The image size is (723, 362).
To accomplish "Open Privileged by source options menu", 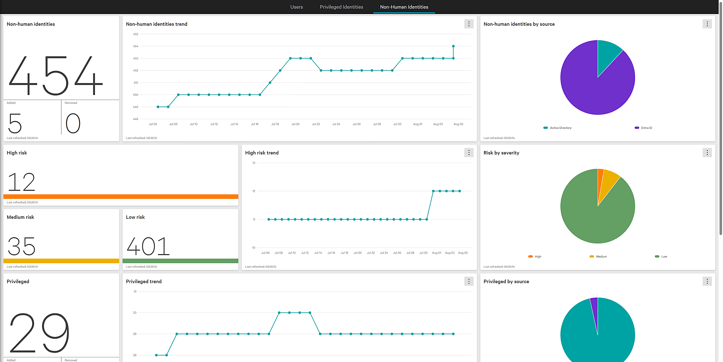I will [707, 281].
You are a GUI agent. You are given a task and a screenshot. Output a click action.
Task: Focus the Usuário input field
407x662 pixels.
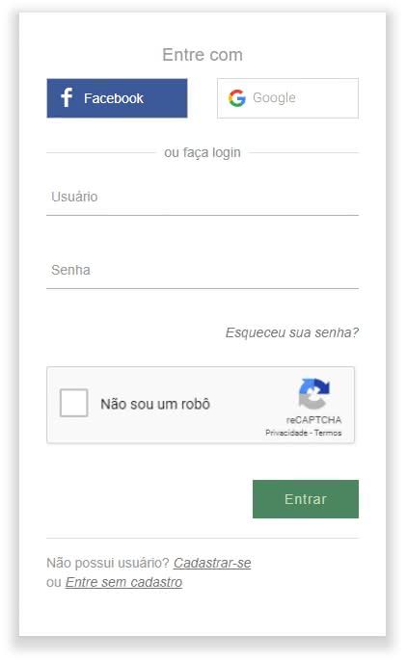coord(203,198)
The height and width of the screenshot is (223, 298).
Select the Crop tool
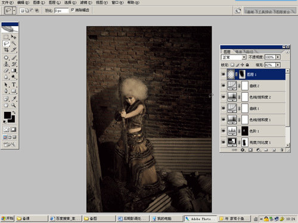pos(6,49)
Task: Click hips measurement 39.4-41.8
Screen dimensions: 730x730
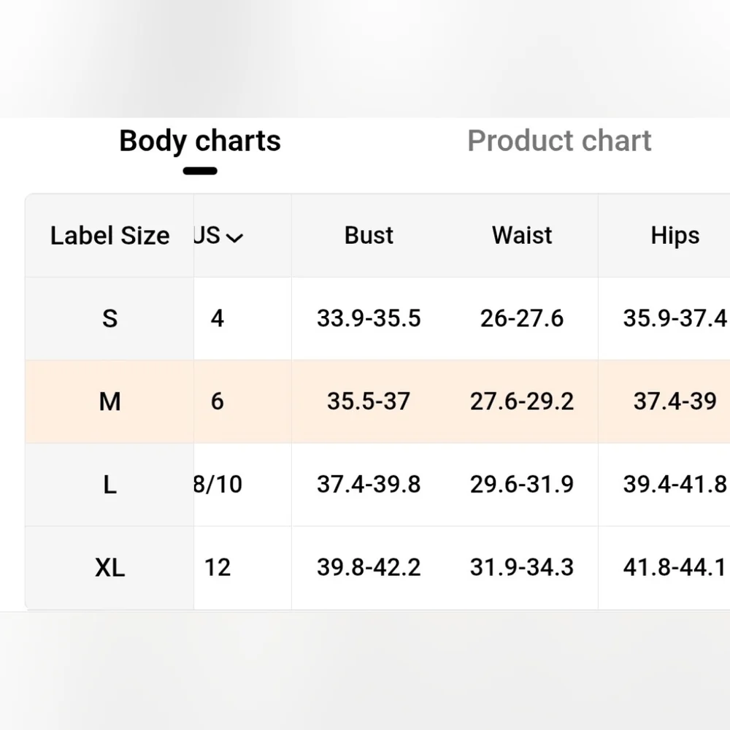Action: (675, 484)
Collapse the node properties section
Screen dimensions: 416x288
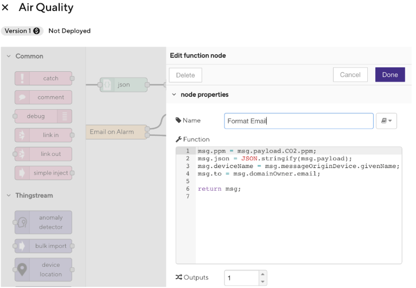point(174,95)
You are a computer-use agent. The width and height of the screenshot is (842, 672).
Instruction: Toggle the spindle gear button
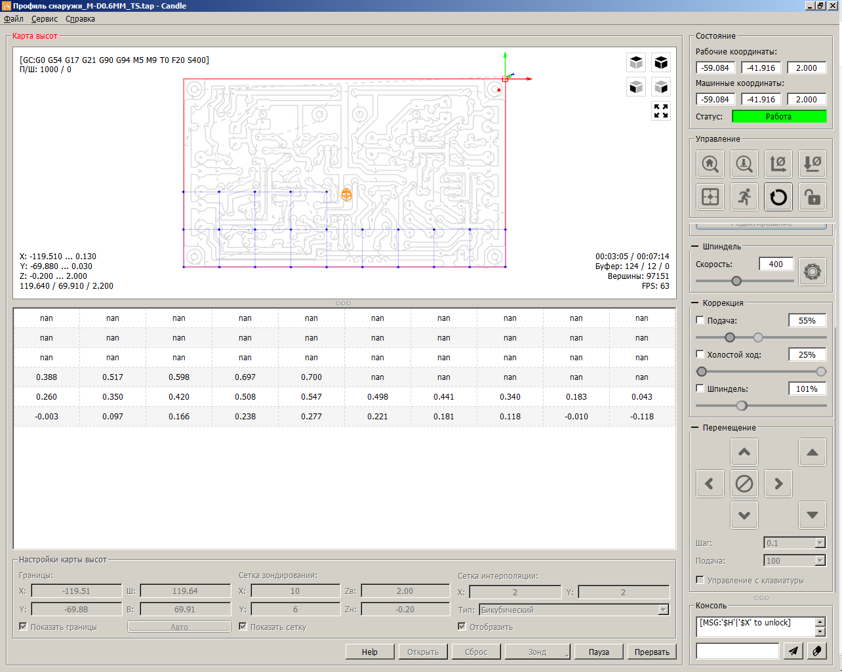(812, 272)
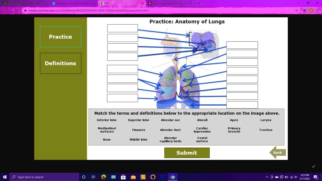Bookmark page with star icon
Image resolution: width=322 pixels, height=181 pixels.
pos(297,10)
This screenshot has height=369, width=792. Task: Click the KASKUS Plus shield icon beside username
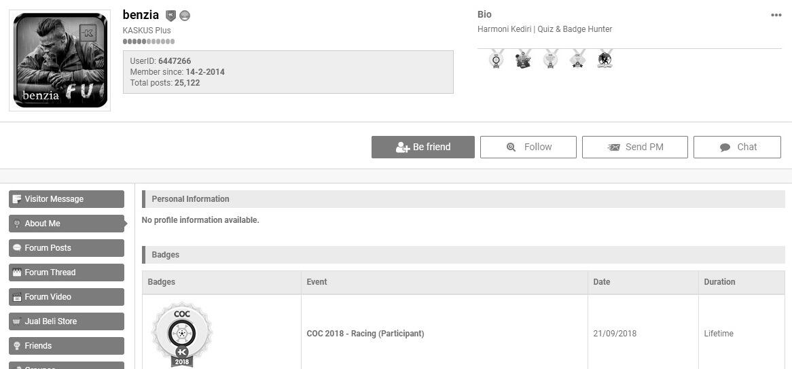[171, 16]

==

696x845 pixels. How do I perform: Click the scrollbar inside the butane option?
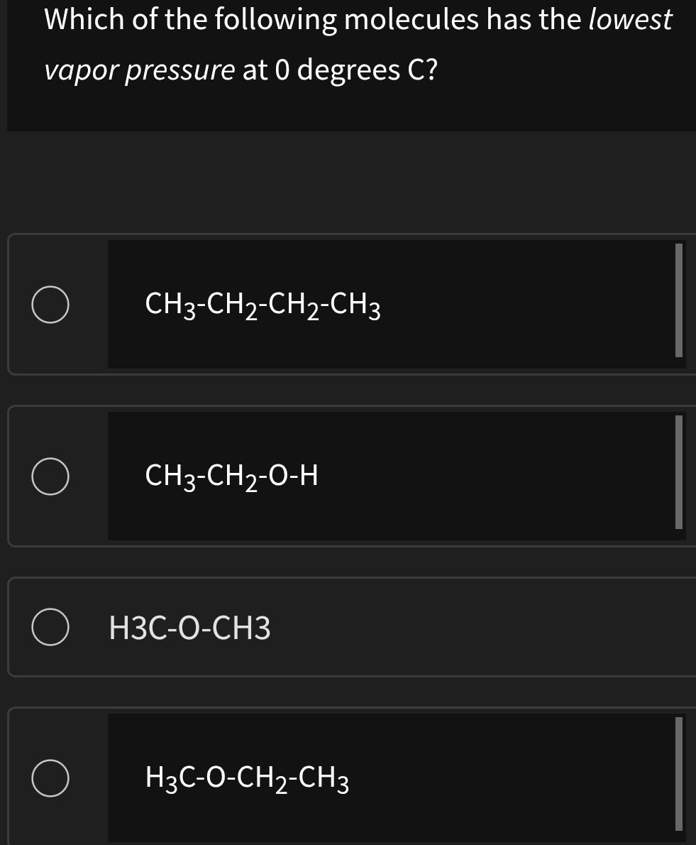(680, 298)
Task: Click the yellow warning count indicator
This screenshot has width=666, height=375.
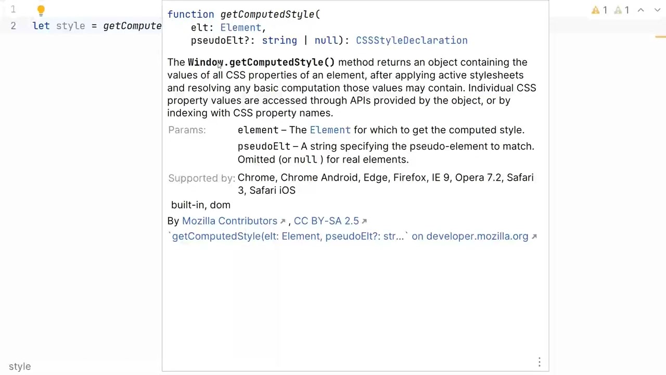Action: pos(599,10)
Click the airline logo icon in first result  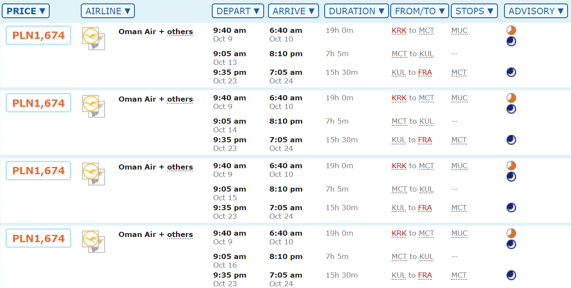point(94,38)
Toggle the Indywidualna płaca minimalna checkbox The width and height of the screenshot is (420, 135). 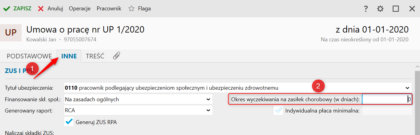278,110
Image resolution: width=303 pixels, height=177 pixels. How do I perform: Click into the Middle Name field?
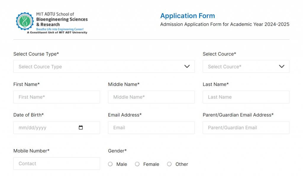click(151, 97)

▸ WHAT THE TASK ASKS: Lines that include the word "agent" are to be extracted from the data above.

▸ WRITTEN REPLY:
You are a GUI agent. You are given a task and a screenshot. Output a click action.
You are a computer-use agent. The width and height of the screenshot is (842, 672).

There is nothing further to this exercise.